Cancer prevalence in Africa special focus of report
The high prevalence of cancer in Africa is a special focus of a report from the American Cancer Society.
According to the report, the incidence of cancer in Africa continues to increase, but receives little attention from a public health perspective.
In 2008 deaths from cancer in Africa totaled 512,400, with 681,000 new cases. According to the Global Cancer Facts & Figures 2nd edition, cancer in Africa may be receiving little attention from public health officials because of the prevalence of AIDS/HIV infection, malaria, and tuberculosis that take precedence and from limited resources.
The findings also raise concerns that more will develop cancer as unhealthy lifestyle practices continue to emerge from economic development that include smoking, poor diets and physical inactivity.
Among cancer types that are pressing concerns are cervix, liver, Kaposi sarcoma, urinary bladder cancers that come from infectious agents and dominate in Africa. Many are diagnosed in later stages from lack of education of symptoms and poor screening and prevention programs. Compared to the United States, cancer survival rates in Africa are especially low. The report shows five year survival for breast cancer is under 50 percent in Gambia, Uganda, and Algeria, compared to nearly 90 percent in the United States.

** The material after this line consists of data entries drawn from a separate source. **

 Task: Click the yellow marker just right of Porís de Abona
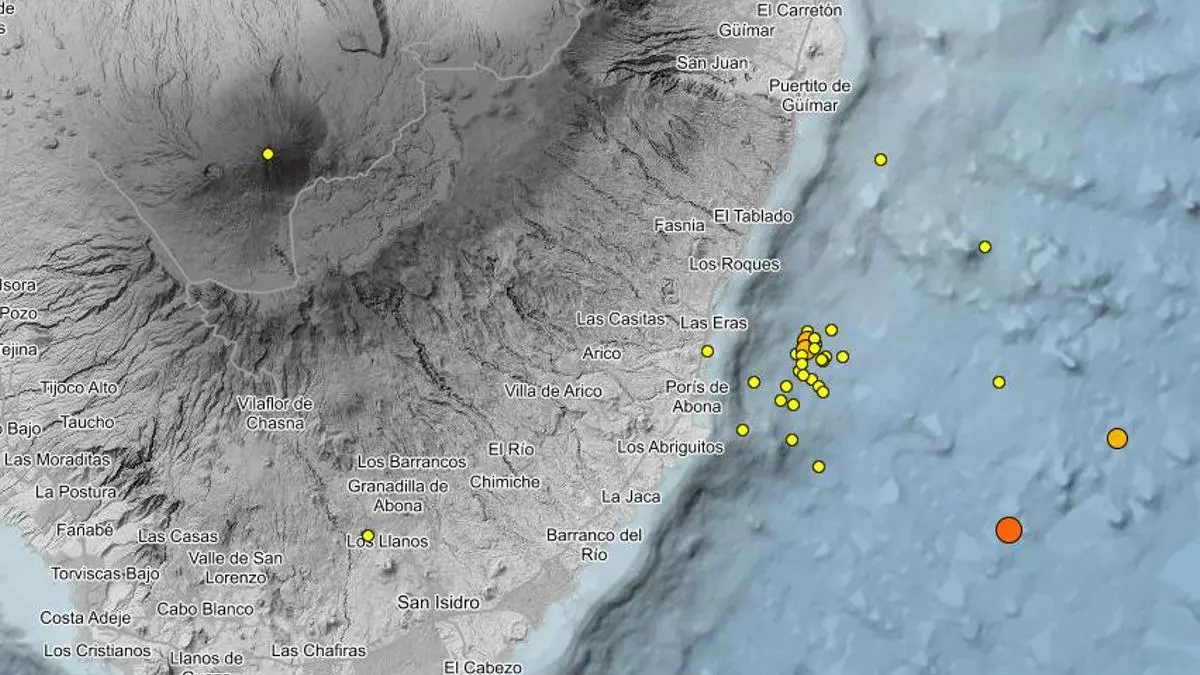pyautogui.click(x=754, y=382)
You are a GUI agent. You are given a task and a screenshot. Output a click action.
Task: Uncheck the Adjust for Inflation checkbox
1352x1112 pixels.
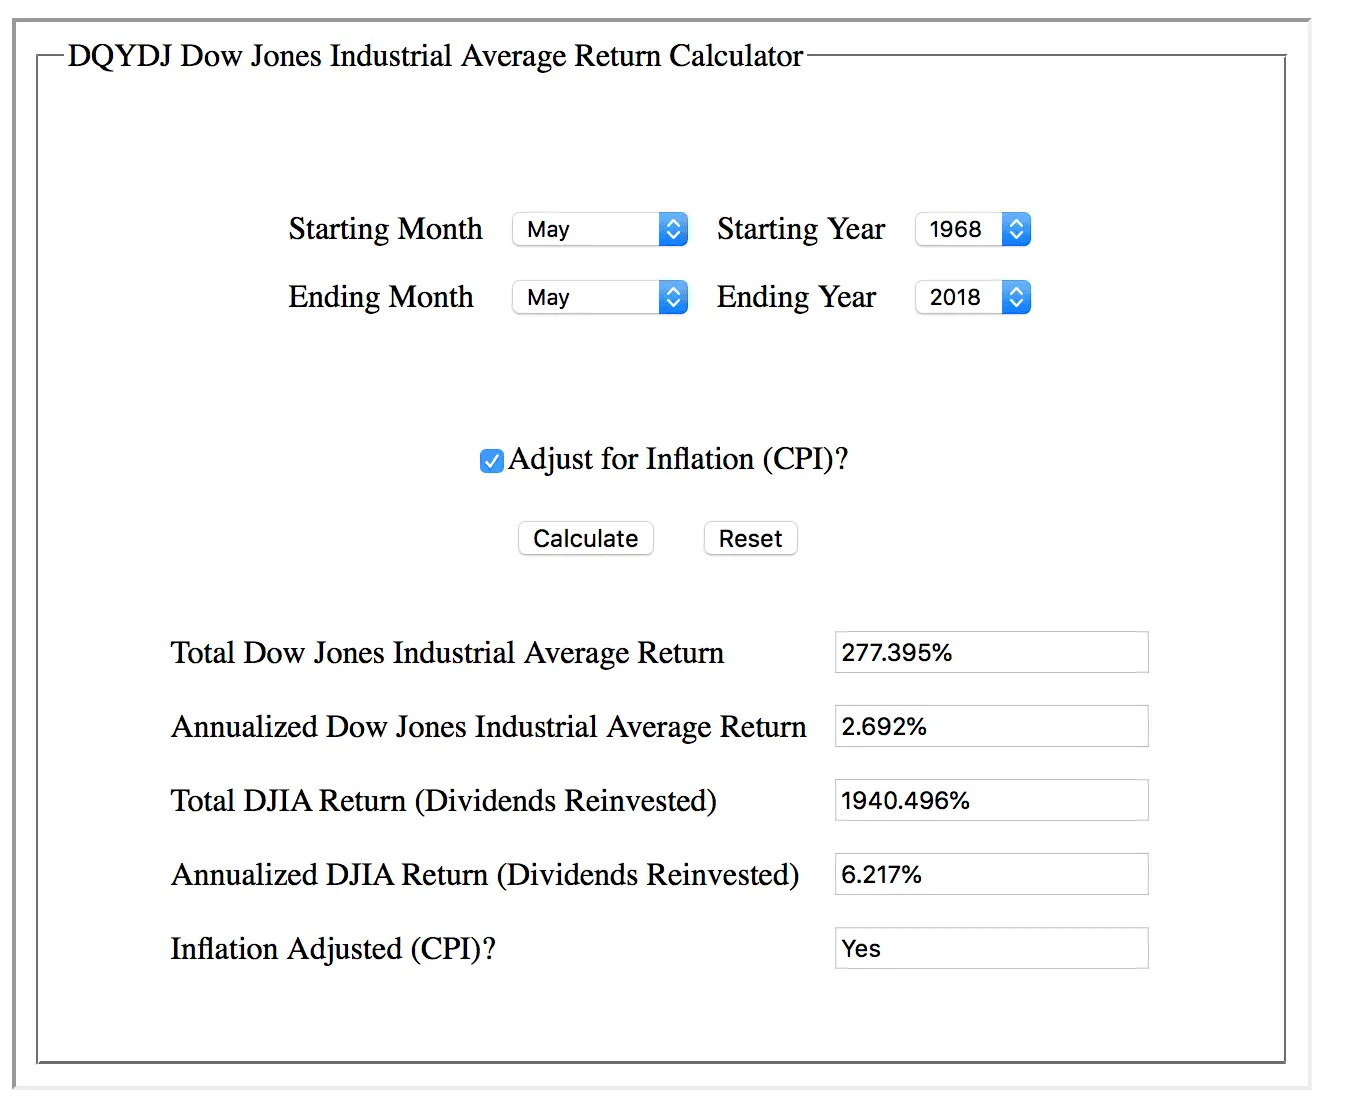(491, 461)

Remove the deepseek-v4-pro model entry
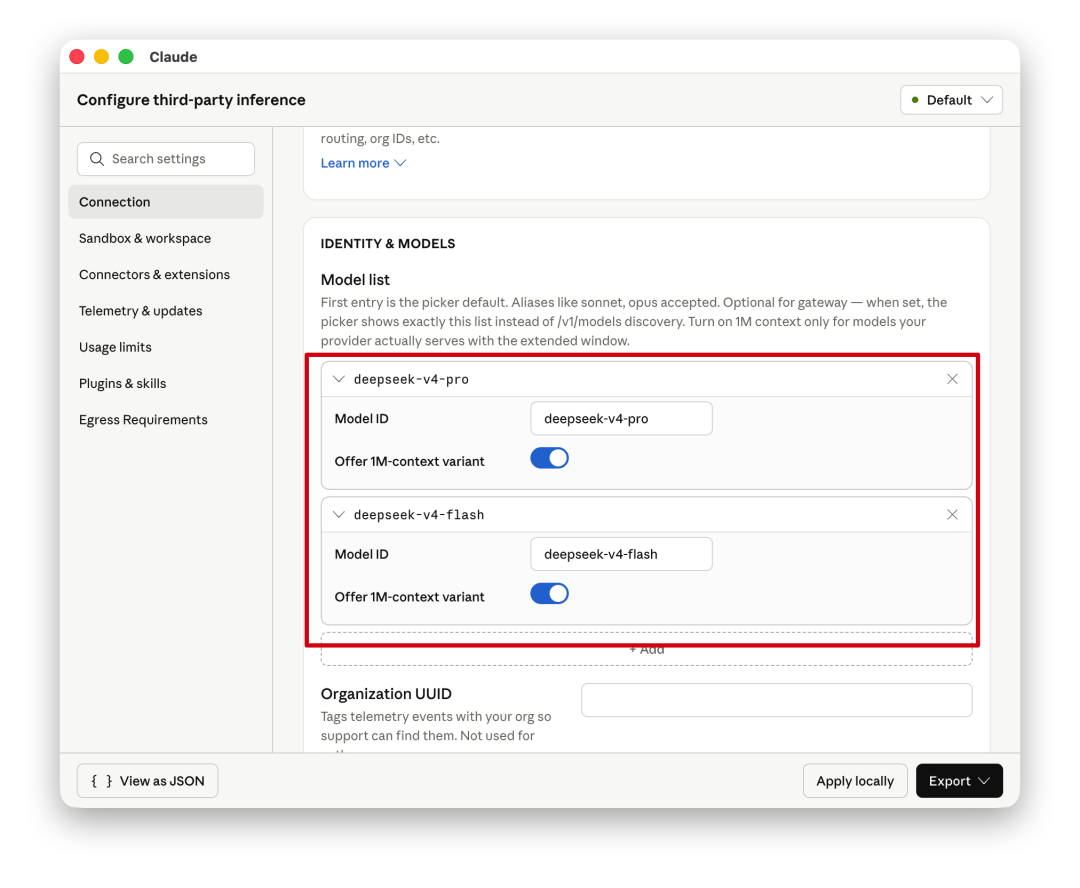point(952,379)

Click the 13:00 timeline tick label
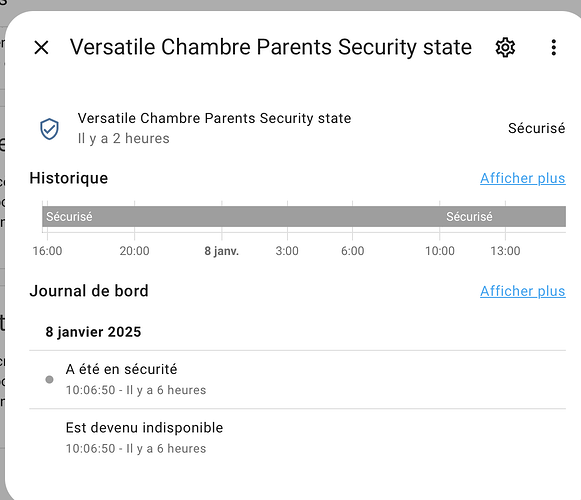coord(505,251)
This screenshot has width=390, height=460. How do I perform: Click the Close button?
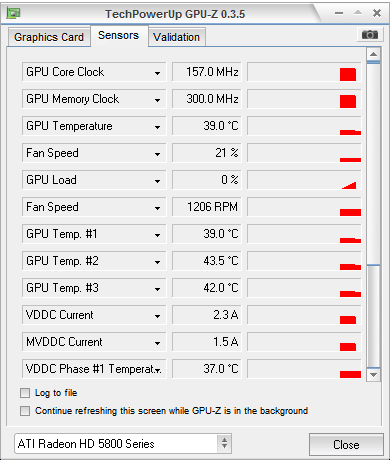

Compared to the rest of the world, cancer from tobacco smoking accounts for just six percent of deaths, versus 20 percent worldwide. As marketing efforts increase and economic growth continues, the incidence is expected to rise. Findings from the Global Youth Tobacco Survey show more youth smoke in Africa than adults.
The new report shows cancer is expected to double by 2030 in Africa. Lack of resources, knowledge of symptoms and screening and prevention programs are needed to help curb the problem that is a special focus of the latest Cancer Facts & Figures 2nd edition.